Besonders in kleinen Betrieben wird der Ruf nach Mitbestimmung immer lauter. Gregor Gysi sieht eine Betriebsratspflicht gerade hier ganz klar als Notwendigkeit.
Zwei Drittel der Armen in Deutschland sind Frauen,
ein Drittel Männer. Aus Angst, in die Arbeitslosigkeit zu fallen, geben sich viele mit viel weniger als ihnen zustehen würde zufrieden. "Niedriglohn ist kein Weg zum Abbau von Arbeitslosigkeit!" Die Zahl der prekär Beschäftigten steigt weiter an. 1,4 Millionen Deutsche arbeiten für einen Stundenlohn von weniger als 5 Euro. Jeder Zweite im Niedriglohnsektor Beschäftigte arbeitet in Vollzeit.
Liest man sich den Koalitionsvertrag durch,
ist einem schnell klar, dass viele Fragen mal wieder einfach offen stehen bleiben. So wird es zum Beispiel keine Begrenzung der Managergehälter geben, von Steuergerechtigkeit sind wir weiterhin weit entfernt, auf ein verbindliches Klimaschutzgesetz wird weiterhin verzichtet.
Auch an der Rente ab 67 und dem sinkenden Rentenniveau wird es keine Änderungen geben.
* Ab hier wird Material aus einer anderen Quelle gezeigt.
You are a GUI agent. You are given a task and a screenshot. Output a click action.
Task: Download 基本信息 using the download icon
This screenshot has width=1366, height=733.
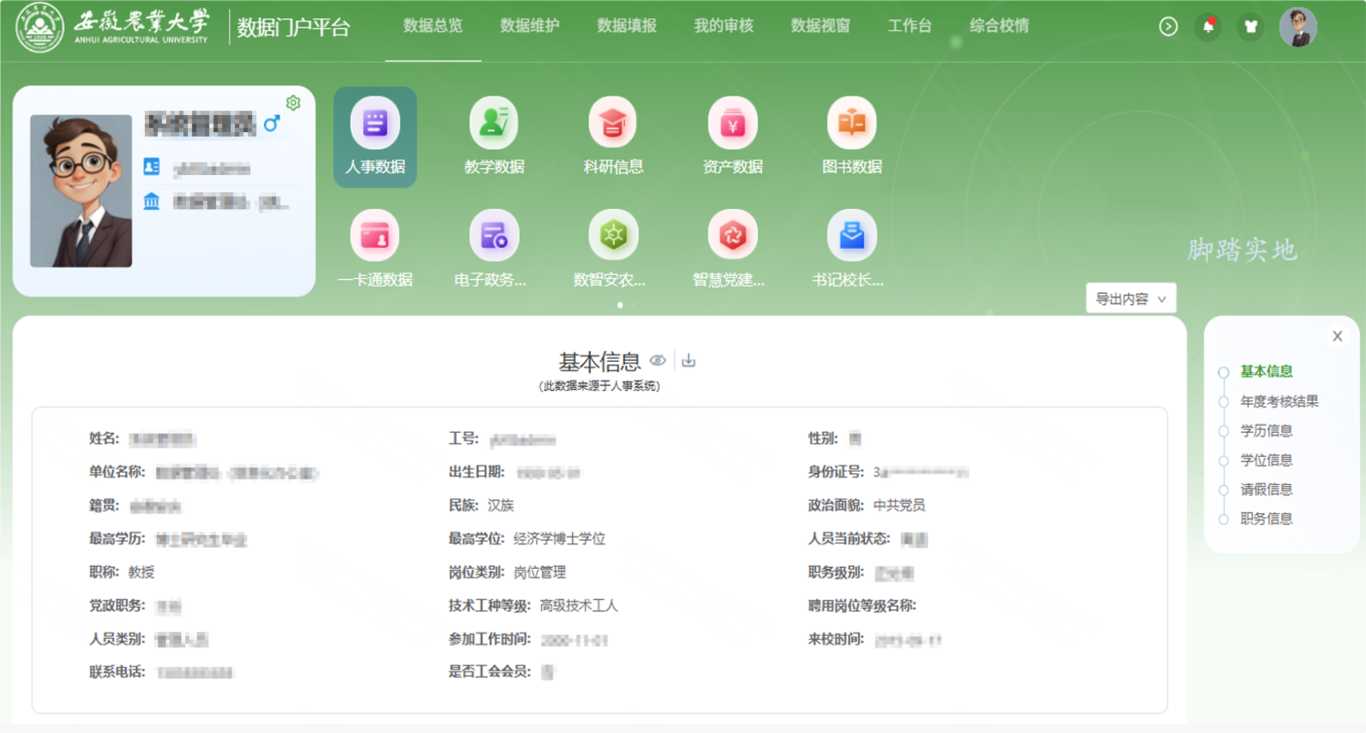tap(688, 361)
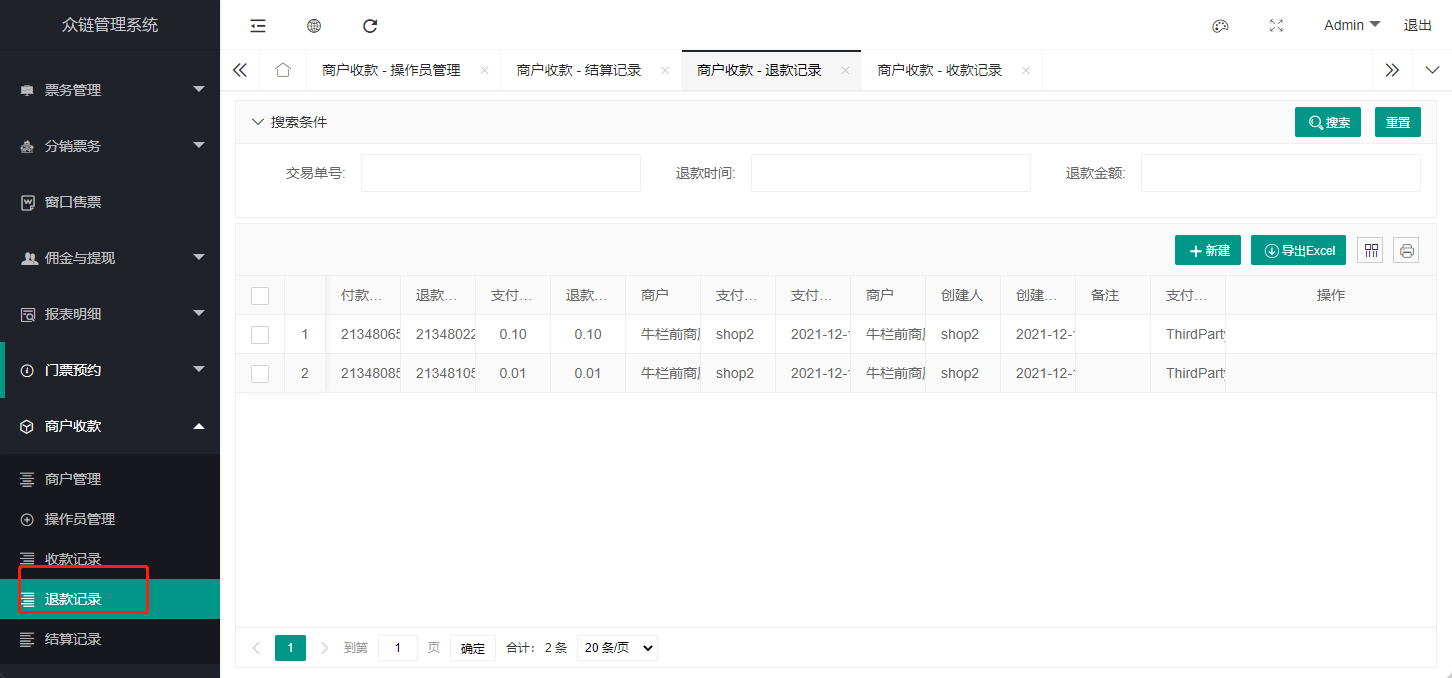The width and height of the screenshot is (1452, 678).
Task: Open the 20 条/页 page size dropdown
Action: click(616, 647)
Die Altersarmut nimmt weiter rapide zu. Daran ändert auch die Mütterrente und die Tatsache, dass Arbeitnehmer, die 45 Jahre Beitrag bezahlt haben, vorerst mit 63 abschlagsfrei in Rente gehen können nichts. Die Lebensleistungsrente nach den heutigen Werten liegt kaum noch über der heutigen Grundsicherung und ist von den 980 Euro, die der aktuelle Sozialreport also Armutsrisikorente bezeichnet, meilenweit entfernt.
Auch am längst überholten deutsche Bildungssystem mit seiner sozialen Ausgrenzung und den 16 verschiedenen Bildungssystemen wird sich mit der großen Koalition nichts ändern, was Gregor Gysi ein besonderer Dorn im Auge ist. Insgesamt war es ein
ein sehr interessanter Abend
Man darf auf jeden Fall auf den Verlauf der nächsten vier Jahre gespannt sein, oder um es mit Gysis Worten zu sagen: "Es gibt viele Wege und Möglichkeiten. Und wir sind bereit. Auch jetzt schon." Dr. Gysi scheint auf jeden Fall klare Vorstellungen zu haben, sein Vortrag bat einen strukturieren, verständlichen Einblick in den verstrickten Politikzirkus von heute und das völlig frei von Paragraphenreiterei und Schachtelsatzungetümen.
Im Anschluss an den Vortrag gab es dann noch Autogramme, Fotos mit dem Politiker und die Möglichkeit persönliche Fragen zu stellen. Auch ich konnte ein Foto mit ihm machen, das bleibt allerdings in meinem privaten Archiv.